Exercise objective:
Please set down exactly the lines from the one that contains "The image size is (1372, 890)." through the end of the material, leaving out every picture.

Records shown:
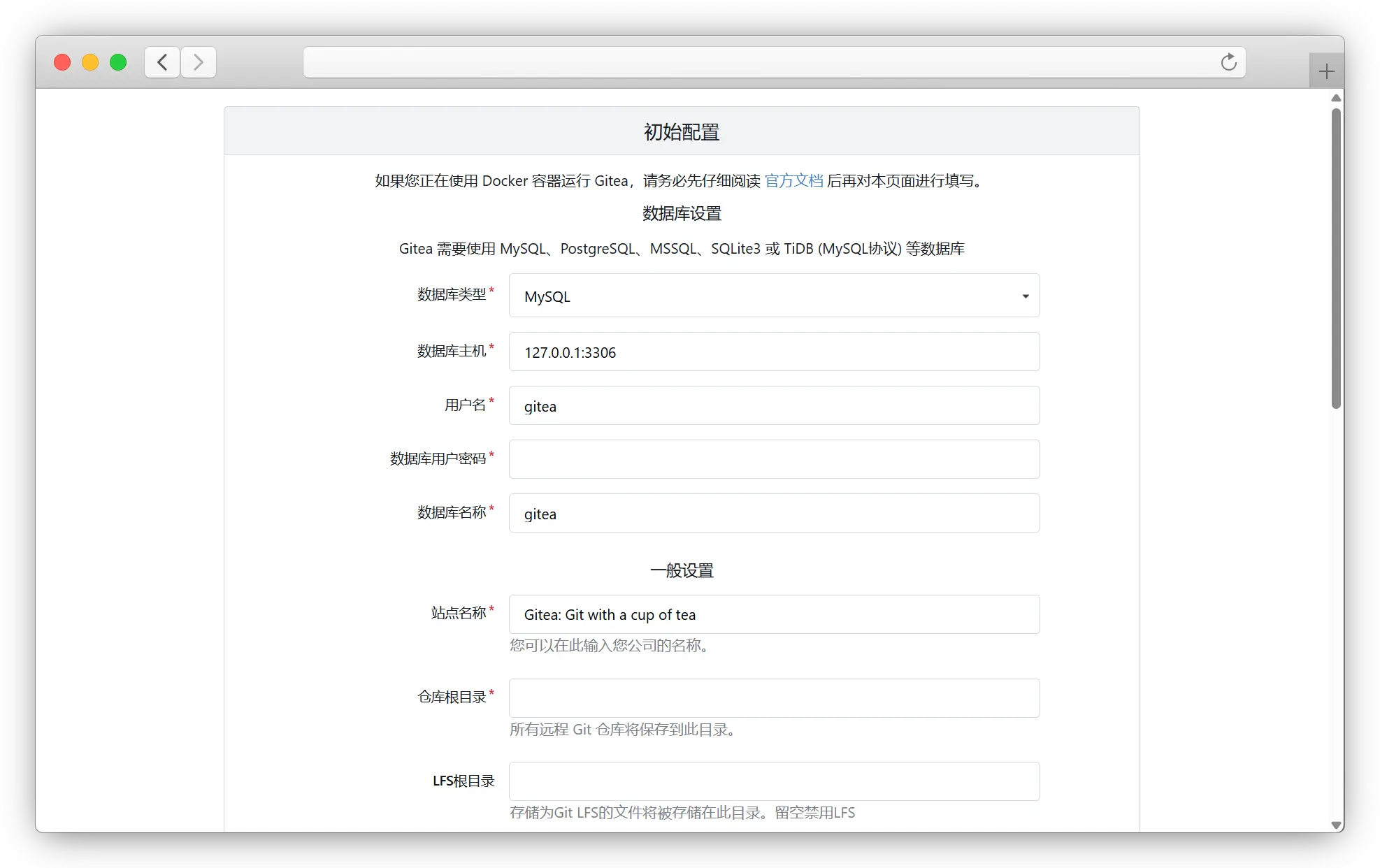Focus the 用户名 input field
1380x868 pixels.
[774, 406]
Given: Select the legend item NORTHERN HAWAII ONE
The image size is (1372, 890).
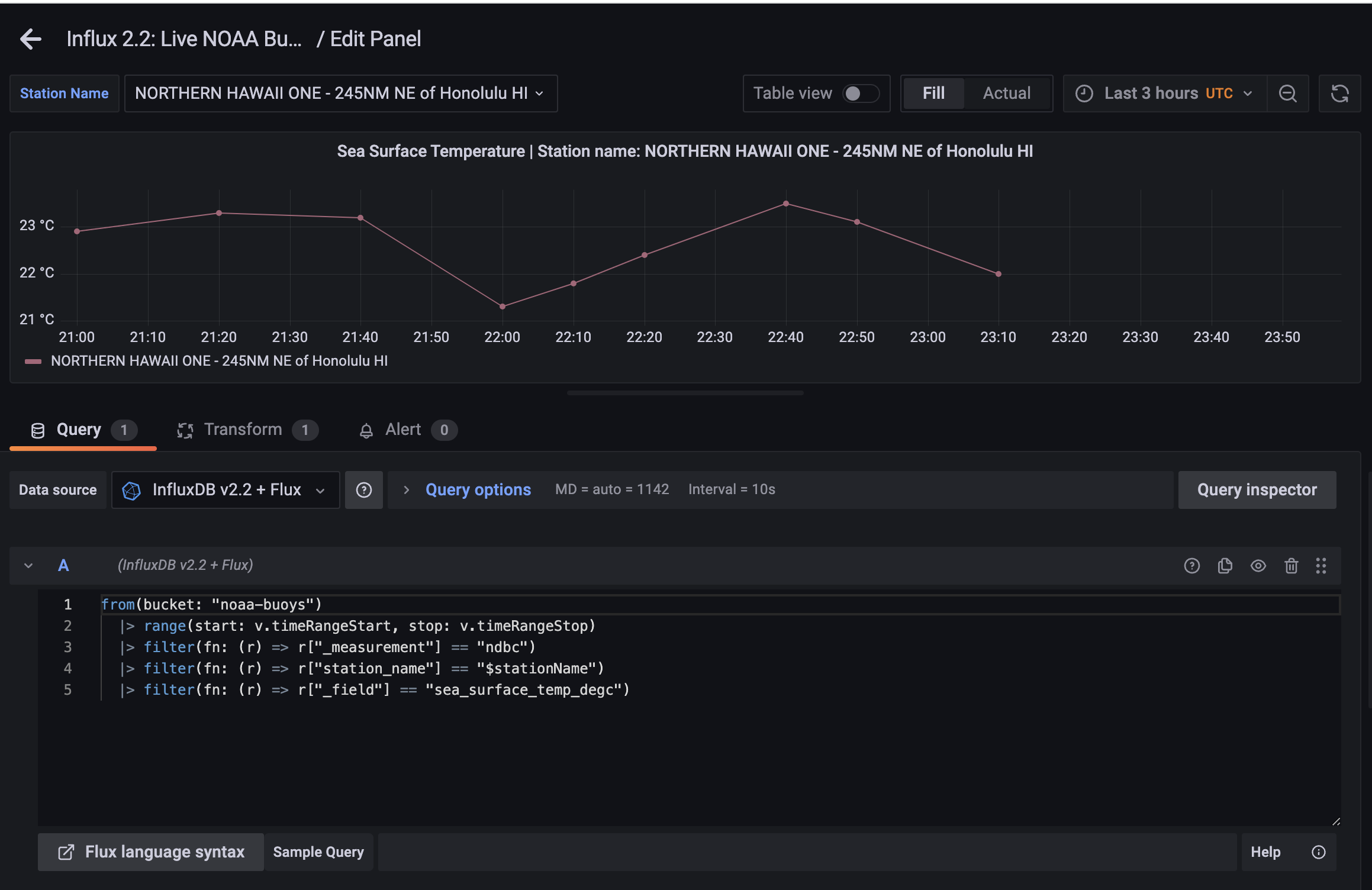Looking at the screenshot, I should coord(220,360).
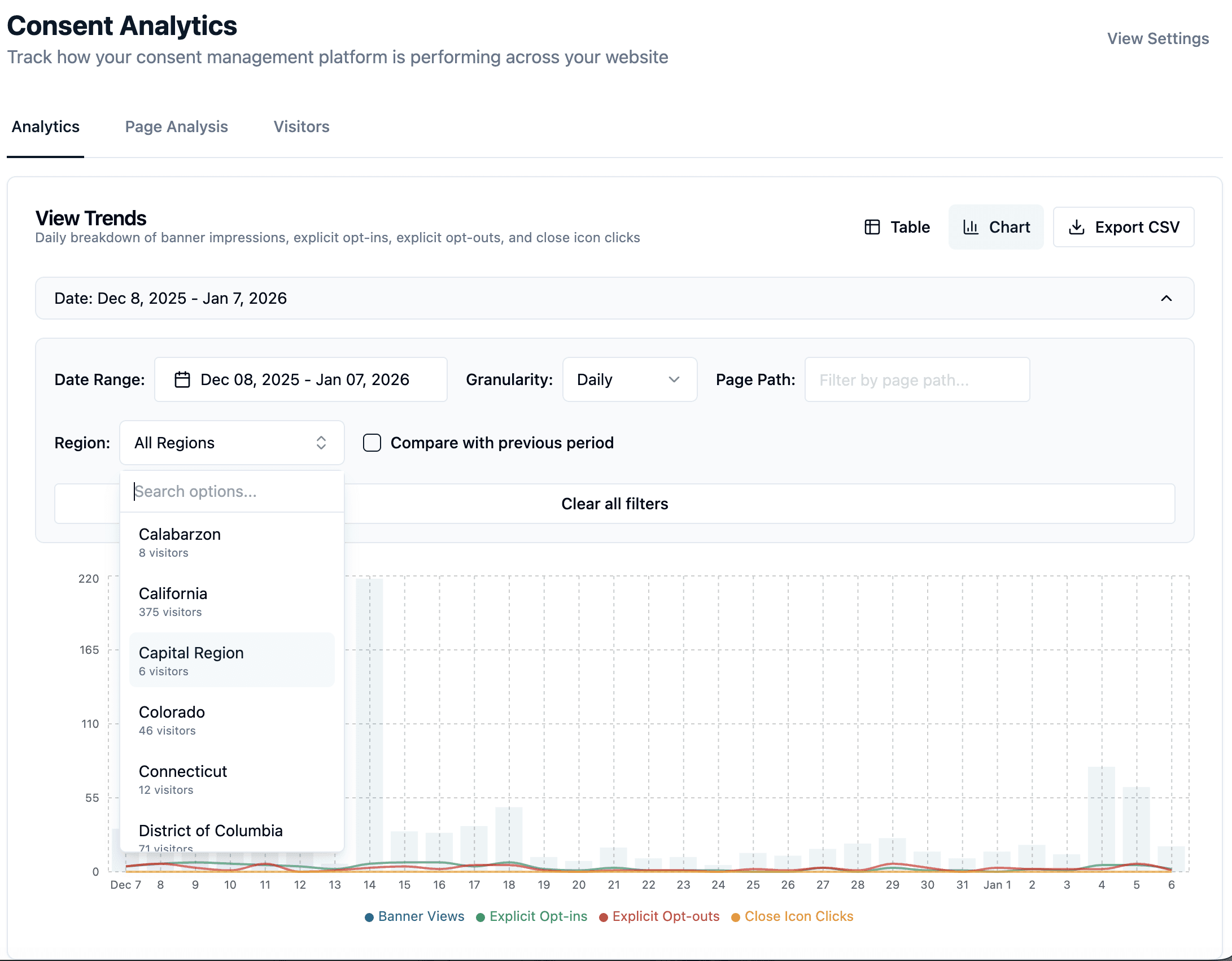Click the Page Path filter field

[x=916, y=379]
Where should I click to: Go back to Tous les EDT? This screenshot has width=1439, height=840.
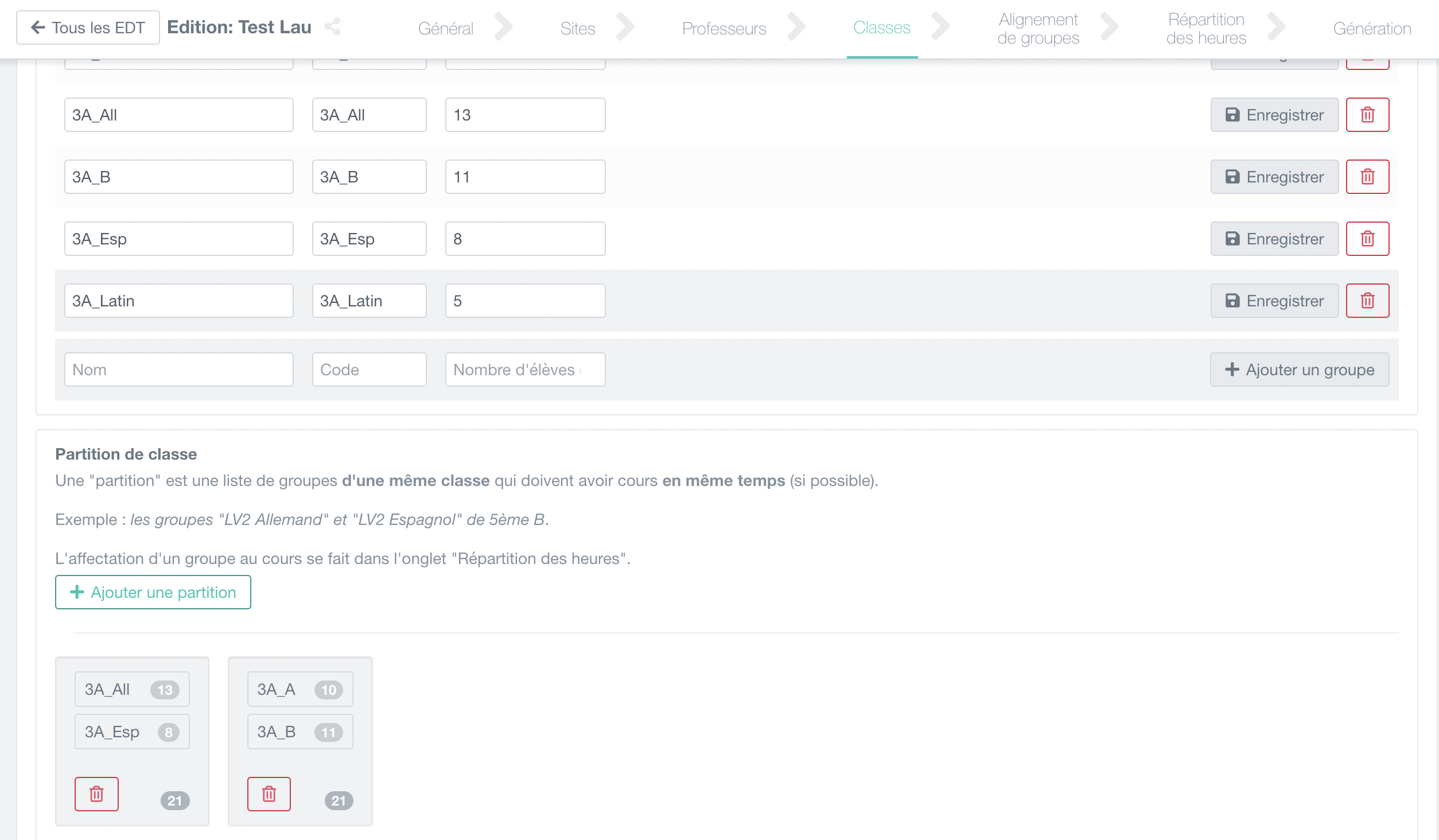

Solution to the problem:
The image size is (1372, 890).
Looking at the screenshot, I should coord(220,360).
Click the Page Path filter field

[x=916, y=379]
Where should I click to: Go back to Tous les EDT? This screenshot has width=1439, height=840.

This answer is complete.